Walk - Bay Esplanade Hotel - Paignton to Brixham

Walk information provided with help from Natural England. Map reproduced by permission of Ordnance Survey on behalf of HMSO. © Crown copyright and database right 2024. Ordnance Survey Licence number 100022021.

Route Description

  1. From the Esplanade Hotel cross the road at the roundabout onto the seafront. Turn right to join the South West Coast Path as it makes its way towards the harbour.
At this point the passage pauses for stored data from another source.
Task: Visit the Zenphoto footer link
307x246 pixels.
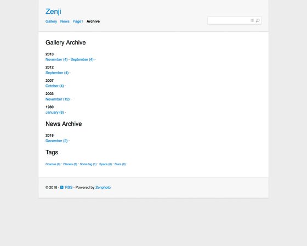Action: [103, 187]
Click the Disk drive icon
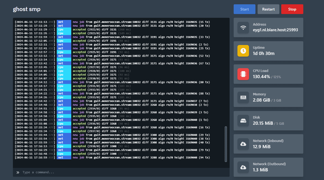This screenshot has width=324, height=180. pos(243,121)
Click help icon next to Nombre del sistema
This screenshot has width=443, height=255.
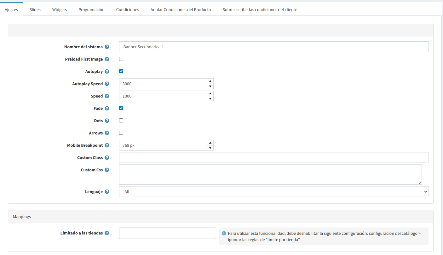pos(107,47)
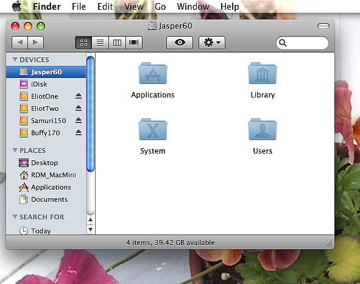Eject the Buffy170 volume
This screenshot has height=284, width=360.
click(79, 133)
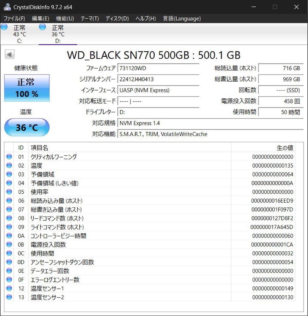This screenshot has width=308, height=316.
Task: Click the health status circle above the C: drive
Action: click(4, 27)
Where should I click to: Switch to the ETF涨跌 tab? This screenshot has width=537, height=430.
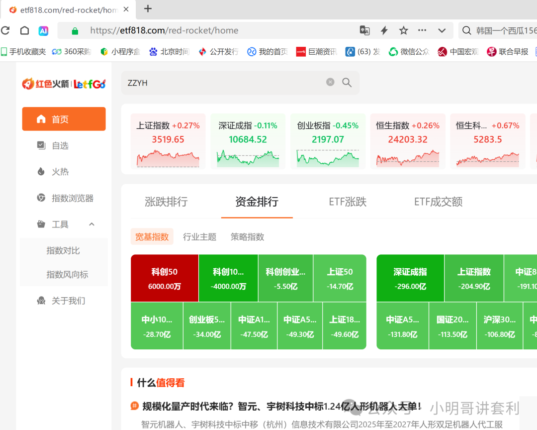[348, 202]
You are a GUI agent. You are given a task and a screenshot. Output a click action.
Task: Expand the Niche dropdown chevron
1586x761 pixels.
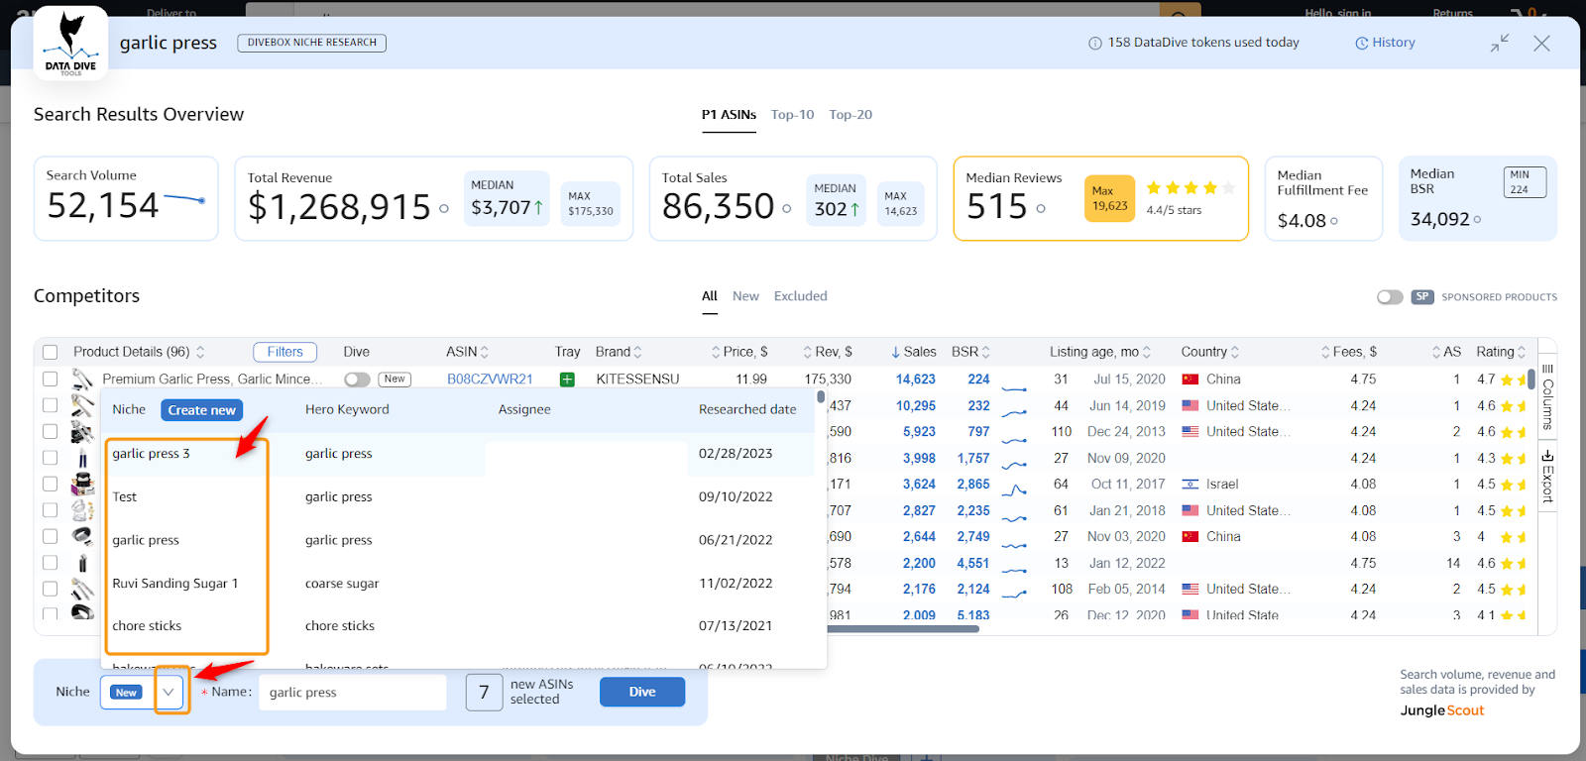pyautogui.click(x=170, y=692)
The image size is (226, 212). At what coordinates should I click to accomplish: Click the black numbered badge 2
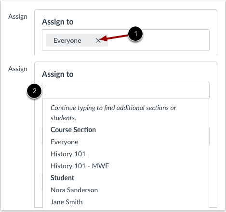click(x=34, y=91)
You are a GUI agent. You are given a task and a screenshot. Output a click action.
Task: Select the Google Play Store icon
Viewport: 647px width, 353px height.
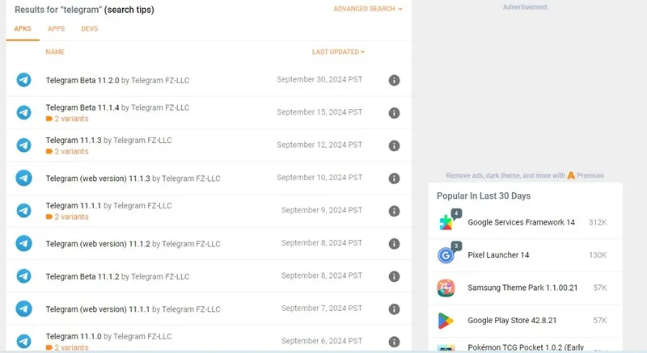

Paignton Harbour, as it is today, was created in 1838 when a more efficient landing place was required to take out the two important exports of the area - cider and giant pole cabbages. Today a crab processing plant provides employment and a popular food for local hotels and restaurants whilst the leisure boats ply their trade with visitors.

At the top of the slope leading up to the road, the small whitewashed building overlooking the harbour, now the public toilets, used to be 'The Preventatives Station'. The preventatives, or coastguards, had the unenviable job of trying to apprehend the smugglers who were so numerous along this coast during the 18th and 19th centuries. Large quantities of contraband were landed on Paignton beach and much of the time the preventatives sensibly turned a blind eye!

  1. To access Roundham Head from the harbour there is a choice of routes. The paved route is via Cliff Road whilst another more difficult but interesting approach is along the South Quay and across Fairy Cove, climbing up the steps to join Cliff Road.

Below the footpath on the initial section are rocks known as the Paignton Ledges. Here in February 1804 a warship named Venerable was shipwrecked. Luckily out of a crew of 555 men only 3 lost their lives.

As the route rounds the head itself, Goodrington Beach comes into sight. There are a variety of zig zag paths all over the reddish cliffs.

This Rock Walk, floodlit at night, and the promenade were constructed in 2 years from 1929. The work was carried out by Welsh miners as part of a work creation scheme during the Great Depression. Some of the semi-tropical plants that were supplied at the time by Herbert Whitley of Paignton Zoo, still survive today.

  1. Make your way down one of them onto the promenade path of Goodrington North Sands. A small rocky area known as Middle Stone divides Goodrington North from South.

Goodrington Sands is a safe sandy award winning family beach, unique in Torbay in that at high tide there is still quite a lot of beach left to sit on at the southern end of the beach.

  1. Follow the path past amusements, Quaywest, shops, toilets and the South Sands Café until you cross under the railway line. The Coast Path winds its way between the railway line and houses and mobile homes.

The South Devon Railway was extended from Paignton to Kingswear in 1864. The Dart Valley Railway acquired the line in 1973 after the line was threatened with closure.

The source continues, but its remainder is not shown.